The 300% increase in lumber prices is accomplishing one of two things. First, the building of new homes will slow due to the higher cost of construction. Secondly, when these homes are built the price tag is going to have to reflect the high cost to build these new homes. Ultimately, these two fundamentals will continue to drive home prices higher.


Fed Chairman Jerome Powell has already forecasted that he won't attempt to raise rates until 2022 at the earliest. This forecasts means there is at least another year of rising home prices. Yes home prices are expensive, but prepare for them to get a lot more expensive. If this is a housing bubble, we certainly aren't going to pop it in 2021.

The new Biden administration will certainly look to combat rising home prices by easing the barrier of entry into the housing market. The end result will inevitably be an increase on the demand side, driving prices even higher.


Since the Covid-19 pandemic has started we have not only seen lower interest rates, but we have seen the Federal Reserve flood the markets with an extra $3T in cash via quantitative easing (QE). This cash has to find a home somewhere.
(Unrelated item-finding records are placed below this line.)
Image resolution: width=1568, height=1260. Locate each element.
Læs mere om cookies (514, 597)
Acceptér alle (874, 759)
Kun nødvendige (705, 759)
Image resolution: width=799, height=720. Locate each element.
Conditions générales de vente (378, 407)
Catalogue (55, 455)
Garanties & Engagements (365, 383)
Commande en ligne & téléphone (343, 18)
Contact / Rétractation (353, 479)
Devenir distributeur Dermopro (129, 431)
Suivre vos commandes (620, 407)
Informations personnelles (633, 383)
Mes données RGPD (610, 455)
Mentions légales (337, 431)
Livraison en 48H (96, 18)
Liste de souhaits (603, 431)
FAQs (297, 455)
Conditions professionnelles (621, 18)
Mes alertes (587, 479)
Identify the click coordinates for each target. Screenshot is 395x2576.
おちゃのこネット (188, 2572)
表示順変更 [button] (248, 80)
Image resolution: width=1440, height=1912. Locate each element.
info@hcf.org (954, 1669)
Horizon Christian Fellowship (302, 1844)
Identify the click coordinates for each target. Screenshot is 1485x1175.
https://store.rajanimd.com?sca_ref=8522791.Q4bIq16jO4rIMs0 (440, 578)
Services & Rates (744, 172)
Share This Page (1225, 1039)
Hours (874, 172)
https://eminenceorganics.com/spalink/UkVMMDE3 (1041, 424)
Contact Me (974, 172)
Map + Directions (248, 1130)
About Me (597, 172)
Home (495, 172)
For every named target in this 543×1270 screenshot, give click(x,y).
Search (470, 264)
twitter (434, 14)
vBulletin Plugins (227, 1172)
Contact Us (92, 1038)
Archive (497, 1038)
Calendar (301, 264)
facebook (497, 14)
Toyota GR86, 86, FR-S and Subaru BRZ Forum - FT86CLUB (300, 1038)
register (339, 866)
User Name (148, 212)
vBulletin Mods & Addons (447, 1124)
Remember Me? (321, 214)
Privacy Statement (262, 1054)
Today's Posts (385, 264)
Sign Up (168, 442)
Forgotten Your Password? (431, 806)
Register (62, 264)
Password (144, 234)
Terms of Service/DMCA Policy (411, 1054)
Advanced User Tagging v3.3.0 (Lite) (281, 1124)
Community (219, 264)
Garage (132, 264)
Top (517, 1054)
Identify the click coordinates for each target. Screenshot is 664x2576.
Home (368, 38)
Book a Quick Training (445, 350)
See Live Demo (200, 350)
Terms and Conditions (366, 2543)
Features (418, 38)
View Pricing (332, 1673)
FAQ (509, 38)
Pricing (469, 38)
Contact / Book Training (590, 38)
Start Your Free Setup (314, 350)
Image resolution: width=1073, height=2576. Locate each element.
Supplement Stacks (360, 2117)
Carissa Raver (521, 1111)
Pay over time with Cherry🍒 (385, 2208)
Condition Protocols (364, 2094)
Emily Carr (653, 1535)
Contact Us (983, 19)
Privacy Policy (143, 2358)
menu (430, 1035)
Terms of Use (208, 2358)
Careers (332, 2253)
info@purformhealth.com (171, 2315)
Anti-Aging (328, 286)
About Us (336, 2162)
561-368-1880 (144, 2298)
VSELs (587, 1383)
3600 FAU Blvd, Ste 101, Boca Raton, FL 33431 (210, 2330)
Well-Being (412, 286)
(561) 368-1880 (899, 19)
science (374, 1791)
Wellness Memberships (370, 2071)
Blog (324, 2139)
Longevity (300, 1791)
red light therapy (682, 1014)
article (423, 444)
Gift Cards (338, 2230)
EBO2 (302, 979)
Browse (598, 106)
Similar to post 2008 it seems to find itself in the housing markets.

Former Fed Chairman, Ben Bernanke, launched the famous QE monetary tool in order to boost asset prices after the 2008 financial crisis in order to create a "wealth effect". Between 2008 and 2020 the federal reserve pumped approximately $3T into the US economy. The effects were seen in rising stock market and housing prices during the last decade. Since the Covid-19 pandemic the Federal Reserve has dumped another $3T into circulation since between March 2020 and Feb. 2021. This QE tool is the main difference between the market of 2000-2008 and the housing market between 2008 and present. This shifts the risk from an asset bubble problem to a US dollar purchasing power problem.


I believe Americans can't afford to not buy a house today. Yes, home prices are high but I believe prices will continue to become more unaffordable over the next decade. The bubble that lead to the financial crisis in 2008 was fueled by low interest rates. Our QE monetary response to that crisis has forever changed our fundamentals. In my opinion income and wealth inequality was caused by the Federal Reserve's cash injections into our economy in order to boost asset prices. Asset owners flourished and non-asset owners fell behind.

Since the Covid-19 crisis, the Federal Reserve has accelerated the QE process that caused wealth inequality in the first place. It is a real possibility that the best thing an American ought to do is overpay for a house today, because they will have to overpay a lot more in the future. It will be vital for Americans to lock down their largest expense in today's purchasing power rather than the cost of living in tomorrow's.

John Lawrence is an investment advisor and founder/owner of J.A. Lawrence Wealth Management, LLC.